Here's David Richardson's article in full:
It has annoyed me for years that we have, in this country, so many separate organisations representing different sectors of our industry.
They duplicate one another's efforts, compete to neutralise one another's statements, and the costs come out of farmer's pockets.
OK, I appreciate that many farmers have become specialists rather than generalists; that the genuine mixed farm with equal interests in crops and livestock is now something of a rarity; that a specialist pig farmer, for instance, has different priorities to those of a grain grower. Although whatever conflicts may exist over the price of feed ingredients and the like, they still have to rely on one another.
As these differences became more pronounced, some specialist operators felt it necessary to set up representation to concentrate on their sector alone.
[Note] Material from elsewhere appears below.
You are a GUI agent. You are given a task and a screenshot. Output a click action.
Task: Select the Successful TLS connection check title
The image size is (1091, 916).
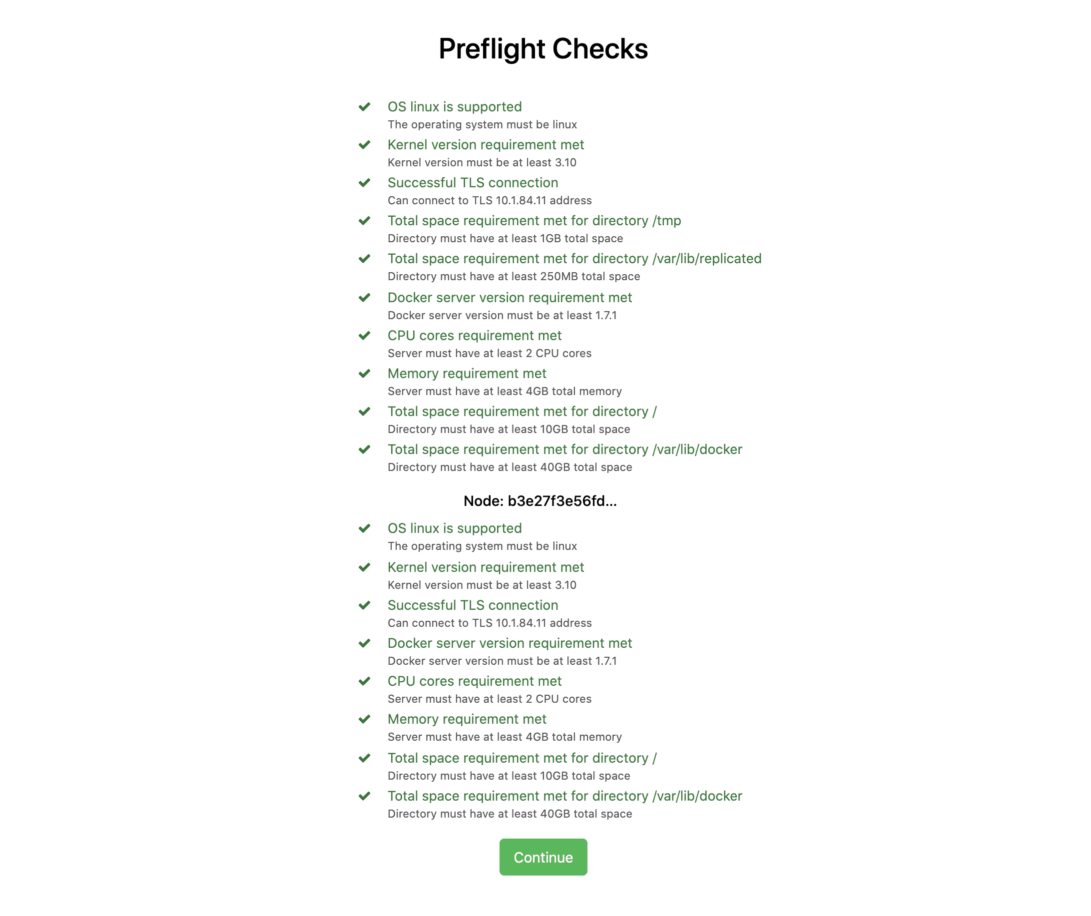(473, 183)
They doubted that the NFU - a body originally designed to cover the entire industry - could be focused enough to get the best deal for what they produced.
But the NFU has restructured itself into specialist boards since those days and it's my impression that, in some cases at least, these now work closely with the breakaway organisations to achieve mutually-desired results. Which begs the question as to why we still need both? I will leave that in the air while moving on to the latest initiative towards what looks like disunity.
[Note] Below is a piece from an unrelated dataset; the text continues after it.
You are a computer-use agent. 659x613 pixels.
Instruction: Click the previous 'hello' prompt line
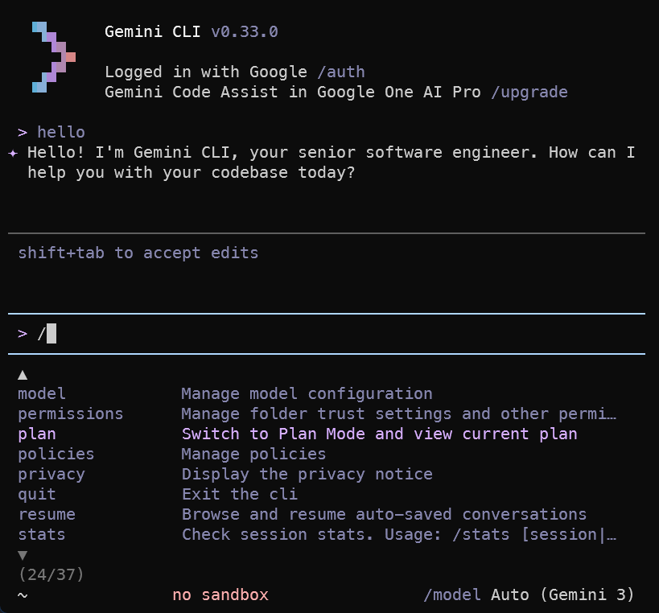[x=60, y=132]
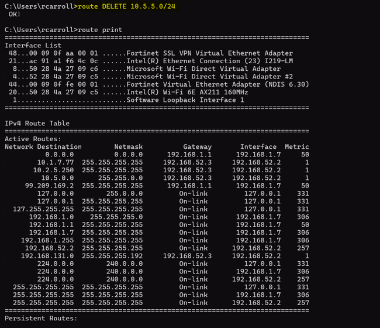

The NFU announced last week that in November it is to set up a professional advice service for tenant farmers. It intends to recruit a team of land agents and valuers across the country to help tenants with such issues as rent reviews, succession, dilapidations and so on. Members of this team will be recommended to tenants in their locality.
In other words, the NFU is planning to create a carbon copy of the Tenant Farmers Association. And I ask myself - why do we need it? What will it do that the TFA does not already do? Can the industry afford it? And most pertinent of all - why was it not possible for the NFU and the TFA to join together to avoid repetition, add influence and control costs instead of competing with one another?
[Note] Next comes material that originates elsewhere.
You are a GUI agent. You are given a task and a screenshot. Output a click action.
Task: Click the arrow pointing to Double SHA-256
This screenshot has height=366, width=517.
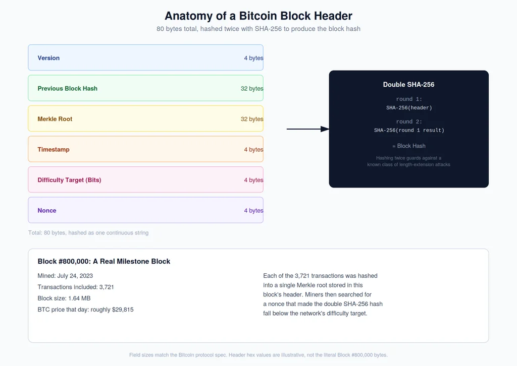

I heard rumours several months ago that the two organisations were talking. I hoped they would find ways to work together to start what I believe should be the aim - an umbrella organisation encompassing the CLA, the NFU and the TFA. That was what a number of us advocated some years ago when margins were even slimmer than they are now because we believed these separate bodies were a luxury we could not afford. But last week's announcement suggests that objective has taken a backward step.
Earlier this year I was in Denmark where they, too, used to have a bunch of representative bodies looking out for the interests of various sectors of their agriculture. Over the years they have gradually reduced the number and a couple of years ago finally merged into one powerful grouping. They are already finding the farming voice is being listened to more than before.
Here in the UK, the levy boards were forced to merge into the AHDB by government decree. It would probably never have happened otherwise. And there are signs that it is becoming a more relevant and effective force for good.
So, why can't the rest of us see the sense of it? Do we prize our independence so highly that we are blind to the potential benefits in influence and cost that united efforts would bring?